No description
Find a file
2022-02-21 13:57:40 +09:00
.github/workflows create github workflow test.yml 2020-06-07 03:36:11 +09:00
src modify error message for assertion 2021-03-31 01:16:11 +09:00
tests modify error message for assertion 2021-03-31 01:16:11 +09:00
.gitignore create github workflow test.yml 2020-06-07 03:36:11 +09:00
azure-pipelines.yml change container for test with nimlang/nim 2019-10-24 08:06:48 +09:00
changelog.rst update changelog 2021-01-23 14:31:32 +09:00
LICENSE Update LICENSE 2020-05-22 15:57:50 +09:00
nimly.nimble version bump 2021-01-23 14:26:36 +09:00
README.rst fix typo 2022-02-21 13:47:42 +09:00

#######
 nimly
#######
|github_workflow| |nimble|

Lexer Generator and Parser Generator as a Macro Library in Nim.

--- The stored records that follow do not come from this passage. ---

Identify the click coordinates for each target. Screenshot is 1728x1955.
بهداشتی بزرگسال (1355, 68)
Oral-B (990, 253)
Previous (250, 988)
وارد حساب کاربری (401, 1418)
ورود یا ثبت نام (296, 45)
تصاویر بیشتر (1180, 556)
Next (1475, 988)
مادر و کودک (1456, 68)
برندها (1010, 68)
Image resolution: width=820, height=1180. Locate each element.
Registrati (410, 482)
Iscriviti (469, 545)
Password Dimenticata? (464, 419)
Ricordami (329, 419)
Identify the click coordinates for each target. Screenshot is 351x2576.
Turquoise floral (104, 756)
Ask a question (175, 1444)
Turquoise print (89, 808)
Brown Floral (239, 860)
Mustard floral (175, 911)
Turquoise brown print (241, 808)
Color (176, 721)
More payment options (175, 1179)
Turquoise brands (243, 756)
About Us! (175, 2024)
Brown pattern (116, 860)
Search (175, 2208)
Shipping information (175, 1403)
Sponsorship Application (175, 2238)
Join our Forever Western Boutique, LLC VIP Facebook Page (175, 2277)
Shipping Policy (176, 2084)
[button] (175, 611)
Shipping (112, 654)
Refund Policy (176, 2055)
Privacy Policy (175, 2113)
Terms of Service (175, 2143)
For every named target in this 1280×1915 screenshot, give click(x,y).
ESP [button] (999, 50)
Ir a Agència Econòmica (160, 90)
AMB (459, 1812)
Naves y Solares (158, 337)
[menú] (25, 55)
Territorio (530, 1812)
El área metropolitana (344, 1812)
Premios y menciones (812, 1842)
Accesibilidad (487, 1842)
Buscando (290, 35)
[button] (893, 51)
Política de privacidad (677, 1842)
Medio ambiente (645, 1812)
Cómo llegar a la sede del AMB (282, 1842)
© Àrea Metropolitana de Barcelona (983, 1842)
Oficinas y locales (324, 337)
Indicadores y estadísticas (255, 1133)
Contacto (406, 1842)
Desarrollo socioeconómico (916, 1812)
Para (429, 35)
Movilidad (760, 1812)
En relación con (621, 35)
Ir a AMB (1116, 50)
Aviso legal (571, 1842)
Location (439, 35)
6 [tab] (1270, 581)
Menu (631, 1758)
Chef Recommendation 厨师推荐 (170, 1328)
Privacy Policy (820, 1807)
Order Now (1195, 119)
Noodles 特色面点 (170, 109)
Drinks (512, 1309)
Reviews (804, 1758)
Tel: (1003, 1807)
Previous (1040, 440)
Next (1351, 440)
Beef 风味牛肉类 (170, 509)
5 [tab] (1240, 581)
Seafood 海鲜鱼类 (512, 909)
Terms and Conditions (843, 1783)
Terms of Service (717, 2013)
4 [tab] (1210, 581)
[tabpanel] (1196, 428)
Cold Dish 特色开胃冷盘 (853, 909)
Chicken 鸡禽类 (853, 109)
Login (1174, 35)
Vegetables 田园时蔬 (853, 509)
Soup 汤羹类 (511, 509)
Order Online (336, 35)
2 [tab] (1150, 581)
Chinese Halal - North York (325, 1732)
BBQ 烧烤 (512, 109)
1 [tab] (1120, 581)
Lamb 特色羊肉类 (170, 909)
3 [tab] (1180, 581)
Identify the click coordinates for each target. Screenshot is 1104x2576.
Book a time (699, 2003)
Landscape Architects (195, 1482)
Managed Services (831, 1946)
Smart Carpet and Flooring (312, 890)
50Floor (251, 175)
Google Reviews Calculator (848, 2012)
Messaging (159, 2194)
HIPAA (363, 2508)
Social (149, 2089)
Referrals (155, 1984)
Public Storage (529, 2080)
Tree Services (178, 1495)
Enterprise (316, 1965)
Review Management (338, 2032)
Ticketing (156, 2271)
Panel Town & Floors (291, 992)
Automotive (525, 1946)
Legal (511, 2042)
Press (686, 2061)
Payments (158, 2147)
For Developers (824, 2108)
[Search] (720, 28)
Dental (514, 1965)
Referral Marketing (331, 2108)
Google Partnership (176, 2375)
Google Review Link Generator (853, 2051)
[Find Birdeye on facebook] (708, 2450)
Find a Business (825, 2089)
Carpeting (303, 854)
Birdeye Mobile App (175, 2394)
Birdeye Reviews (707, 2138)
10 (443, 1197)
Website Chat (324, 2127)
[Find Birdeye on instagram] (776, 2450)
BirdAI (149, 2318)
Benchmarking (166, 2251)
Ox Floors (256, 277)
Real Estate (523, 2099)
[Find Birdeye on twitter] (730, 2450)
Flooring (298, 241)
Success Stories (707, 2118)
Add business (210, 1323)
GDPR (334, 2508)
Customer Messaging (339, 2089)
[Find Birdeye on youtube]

With nimly, you can make lexer/parser by writing definition
in formats like lex/yacc.
``nimly`` generates lexer and parser by using macro in compile-time,
so you can use ``nimly`` not as external tool of your program but as a library.

niml
====
``niml`` is a macro to generate a lexer.

macro niml
----------
macro ``niml`` makes a lexer.
Almost all part of constructing a lexer is done in compile-time.
Example is as follows.

.. code-block:: nim

  ## This makes a LexData object named myLexer.
  ## This lexer returns value with type ``Token`` when a token is found.
  niml myLexer[Token]:
    r"if":
      ## this part converted to procbody.
      ## the arg is (token: LToken).
      return TokenIf()
    r"else":
      return TokenElse()
    r"true":
      return TokenTrue()
    r"false":
      return TokenFalse()
    ## you can use ``..`` instead of ``-`` in ``[]``.
    r"[a..zA..Z\-_][a..zA..Z0..9\-_]*":
      return TokenIdentifier(token)
    ## you can define ``setUp`` and ``tearDown`` function.
    ## ``setUp`` is called from ``open``, ``newWithString`` and
    ## ``initWithString``.
    ## ``tearDown`` is called from ``close``.
    ## an example is ``test/lexer_global_var.nim``.
    setUp:
      doSomething()
    tearDown:
      doSomething()

Meta charactors are as following:

- ``\``: escape character
- ``.``: match with any charactor
- ``[``: start of character class
- ``|``: means or
- ``(``: start of subpattern
- ``)``: end of subpattern
- ``?``: 0 or 1 times quantifier
- ``*``: 0 or more times quantifire
- ``+``: 1 or more times quantifire
- ``{``: ``{n,m}`` is n or more and m or less times quantifire

In ``[]``, meta charactors are as following

- ``\``: escape character
- ``^``: negate character (only in first position)
- ``]``: end of this class
- ``-``: specify character range (``..`` can be used instead of this)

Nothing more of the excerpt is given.